Esta nueva entrega, se parece más a Black Hawk Dawn o Apocalypse Now que a lo que yo recordaba de Terminator. Acción, acción y más acción, que si bien es el punto fuerte de la película, también es su gran defecto ya que tanta explosión y tantos disparos, hacen que el espectador se pierda el desarrollo de los personajes y también la historia.
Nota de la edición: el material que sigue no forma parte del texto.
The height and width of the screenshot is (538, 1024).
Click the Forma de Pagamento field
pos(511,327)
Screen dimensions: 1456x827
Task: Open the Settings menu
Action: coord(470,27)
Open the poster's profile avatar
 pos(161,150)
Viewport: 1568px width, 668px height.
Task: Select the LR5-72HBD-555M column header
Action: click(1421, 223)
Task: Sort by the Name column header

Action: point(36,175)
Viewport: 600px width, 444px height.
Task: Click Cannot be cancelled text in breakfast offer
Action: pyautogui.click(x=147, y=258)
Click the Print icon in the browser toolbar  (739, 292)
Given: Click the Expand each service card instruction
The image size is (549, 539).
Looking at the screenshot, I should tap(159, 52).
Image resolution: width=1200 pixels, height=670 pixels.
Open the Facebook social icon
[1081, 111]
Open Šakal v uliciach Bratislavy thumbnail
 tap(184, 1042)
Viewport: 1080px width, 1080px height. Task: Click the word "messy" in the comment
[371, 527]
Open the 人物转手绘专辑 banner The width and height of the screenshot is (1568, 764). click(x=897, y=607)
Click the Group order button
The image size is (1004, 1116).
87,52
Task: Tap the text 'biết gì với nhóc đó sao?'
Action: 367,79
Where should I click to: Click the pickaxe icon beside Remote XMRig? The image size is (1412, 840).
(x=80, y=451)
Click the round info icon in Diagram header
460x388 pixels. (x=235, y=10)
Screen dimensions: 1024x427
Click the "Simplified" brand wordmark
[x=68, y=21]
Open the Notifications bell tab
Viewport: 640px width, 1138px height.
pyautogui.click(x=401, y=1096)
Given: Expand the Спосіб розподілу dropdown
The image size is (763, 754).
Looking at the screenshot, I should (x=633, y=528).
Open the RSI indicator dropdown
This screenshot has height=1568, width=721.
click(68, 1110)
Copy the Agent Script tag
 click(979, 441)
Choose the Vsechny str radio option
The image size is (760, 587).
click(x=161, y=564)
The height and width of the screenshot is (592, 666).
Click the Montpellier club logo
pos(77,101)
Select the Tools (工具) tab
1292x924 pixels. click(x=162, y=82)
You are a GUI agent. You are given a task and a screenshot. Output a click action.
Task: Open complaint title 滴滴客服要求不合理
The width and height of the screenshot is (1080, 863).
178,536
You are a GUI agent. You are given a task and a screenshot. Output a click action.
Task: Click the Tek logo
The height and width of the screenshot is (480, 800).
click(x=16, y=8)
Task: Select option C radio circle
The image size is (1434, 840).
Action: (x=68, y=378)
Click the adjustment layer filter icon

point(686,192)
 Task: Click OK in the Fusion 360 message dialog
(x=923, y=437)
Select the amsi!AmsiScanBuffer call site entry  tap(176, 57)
Tras un comienzo prometedor en el que se gastan de golpe 200 millones de dólares del presupuesto, los minutos pasan y la emoción inicial comienza a decaer, y la historia va perdiendo credibilidad a medida que incrementa el sopor y se acaban las palomitas. A Christian Bale creo que le queda mejor su traje de Caballero Oscuro, aunque en esta entrega no le hace falta, ya que para puñetazos de los Terminator como si nada, sin romperse un solo hueso. Un poquito inverosímil la verdad.
Tenemos ante nosotros una secuela indigna de continuar la saga (dicen que hay dos películas más en camino), con actuaciones de segundo plano tan mediocres, que si eliminas algún actor de la cinta, ni se notaría. Christian Bale y Sam Worthington cumplen con su cometido pero eso es todo. Hacia el final de la cinta, comienzan a aparecer una gran cantidad de guiños a las anteriores entregas, que realmente no vienen a cuento de nada. Hasta un simplón “I’ll be back” de Bale totalmente prescindible y sin la gracia de Swarchenegger.
En conclusión, dos horas de metraje saltando de escena a escena, en ocasiones sin ningún pretexto. Nada de nueva información y un final en el que te da la sensación de que realmente no ha pasado nada. Demasiado dinero gastado en efectos digitales para una historia que no lo merece.
Apta para una tarde de domingo en la que no tienes nada mejor que hacer.